Encounters

You’ve been coming to me during my meditations. I haven’t meditated since you died, unable to even contemplate such a thing. But this week, it felt right to try it again, and I dropped into that space.

I wish I had better words for what happened during the first meditation I did. It was - transcendent. I felt your presence as though you were channeling energy to me from the other side. I kept trying to recenter and focus on my breath, but I couldn’t deny that something outside of me was happening. I could feel you as you are now, in all of your expansiveness and love and oneness with all things. It was extraordinary and beautiful and powerful. I know it was your soul, connecting with mine. It was you, sending me your energy from the place you are now, bringing me peace and filling me with love.
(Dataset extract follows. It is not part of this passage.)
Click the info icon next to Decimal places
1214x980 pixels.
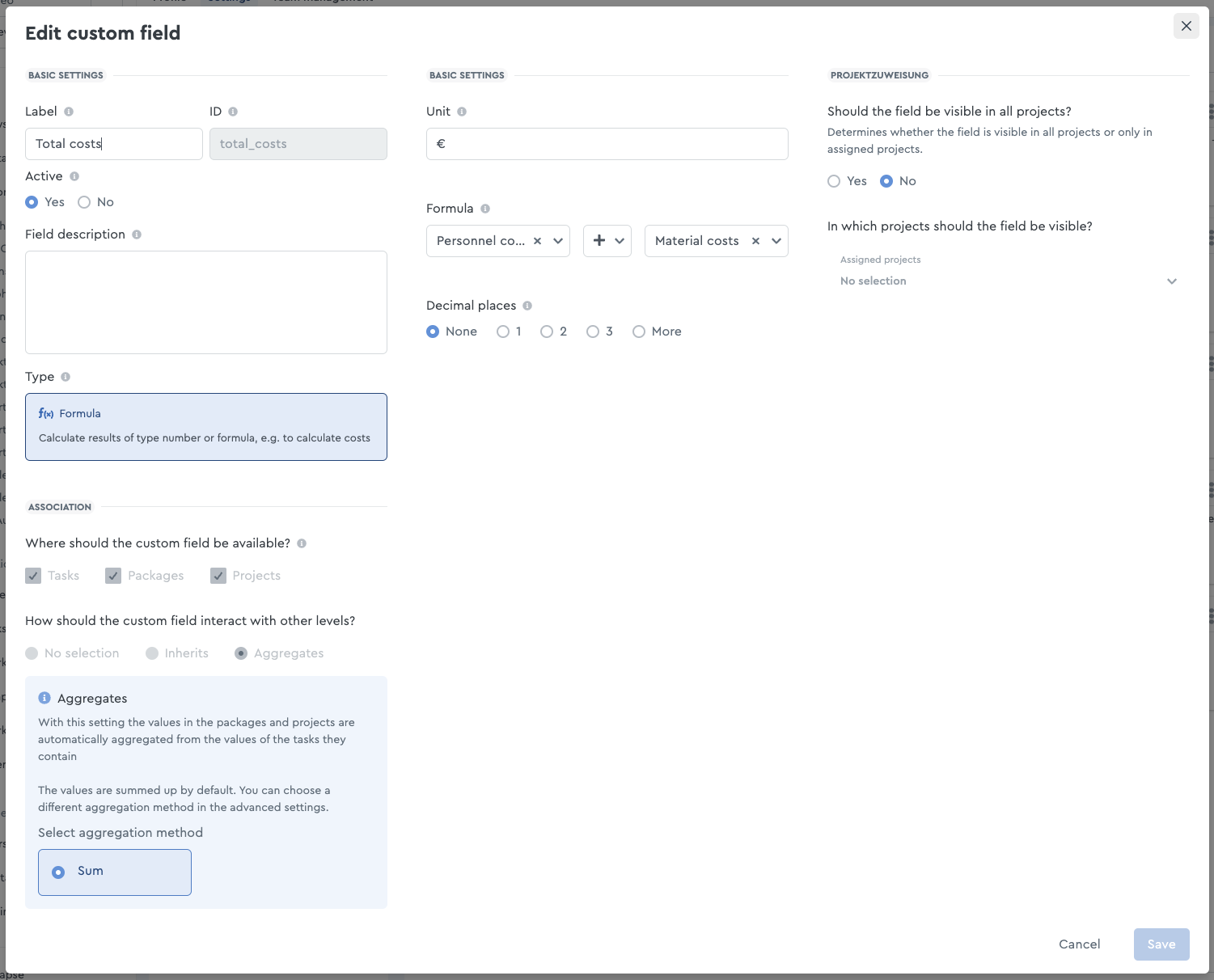tap(527, 306)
And then a few days later, another meditation, and in this one we appeared together, snuggling against the ground next to each other, watching the northern lights appear and disappear against an inky black sky. We didn’t say a word; we didn’t need to. It was a moment of awe and togetherness as our gazes shifted between the sky and each other, dark trees towering above us. It was so real and so true that my tears could not stop falling.

I keep a journal where I write letters to you each day. The day after the meditation where we met under the sky, I told you that I knew it was you, that it was real. I promised you that I would keep watching for signs, and I asked you to keep connecting with me from the other side. I put away my journal and immediately got into the car to pick up my son from school.
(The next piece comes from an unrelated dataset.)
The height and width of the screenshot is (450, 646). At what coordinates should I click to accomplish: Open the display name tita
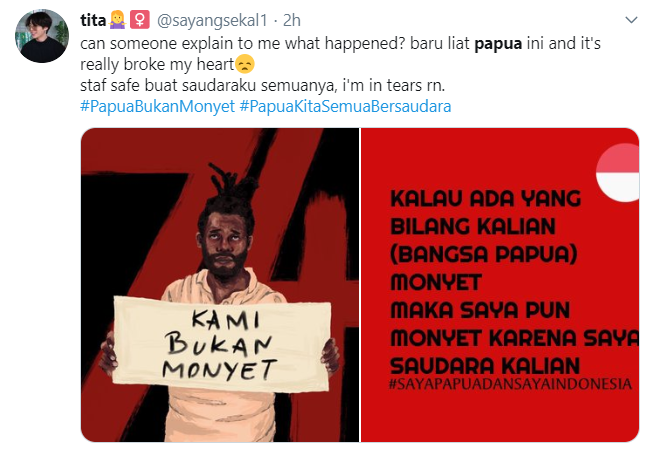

I turned on the radio in the car, and what did I hear? Adele singing, “Hello from the other side. . .” Ha! My heart jumped. I gasped and laughed and cried. That was immediately followed by “End of the Road” by Boys II Men - a song that normally wouldn’t mean much to me except that I’d just been rereading text messages where we’d been jokingly talking about that song. More laughter. More tears.

I mean, honestly. That sort of cheeky thing is exactly the sort of thing you would do.

Sometimes the skeptical part of me comes in and says things like, “Seriously, Jenn? Are you sure?” But the answer feels clear to me: YES, I am sure. I know it like I know that the sun is warm. Some things are known only because they are felt, and that’s more than enough proof for me.

I feel things shifting. Even with all of its grief and sorrow, my heart feels bigger and softer somehow. I’m so much more present to the pain in the world. My fierce compassion has been reignited and expanded. I can feel its transformative power.

I think about your birthday in July, and I feel peace thinking about all the plans I have for continuing to make your love visible in this world. All the little acts of kindness we will do in your name. The trees and flowers that we will plant. The rescue animals we will help. The cake we will make to celebrate you. The tattoo I will get.

And then there are the other moments of peace, of grace: Like when I read through text messages we sent each other and realize how incredibly lucky we were. Some people don’t find a soulmate until later in life, if they are lucky enough to find one at all. I found one of mine when I was two years old. And you? You were never in this world without me, not for one single breath.

You gifted me so many things that bring me comfort now, as though you knew I would need them: the hot water bottle you gave me that I fill and snuggle with every night, the photo blanket covered in pictures of us together, the little felt hearts saying things like “I love you” and “You’ve got this,” the playlists full of comforting and life-giving music, the funny memes. The art you left behind, including the heart-melting sketch that you drew of us as babies. You copied it from a photograph that was taken the day you came home as a newborn; we’re lying next to each other on a blanket, bellies down, inches away from each other’s faces. Always enamored with each other.

In our last text exchange, we’d been talking about how fast my kids are growing. We had no idea that you were going to die just hours later. The last thing you said in that conversation, which was the very last text that you sent to me, was “Seester, enjoy what you can, while you can.” How did you know that those would be the words I keep needing to hear? Oh, all the beautiful ways that you continue to love me.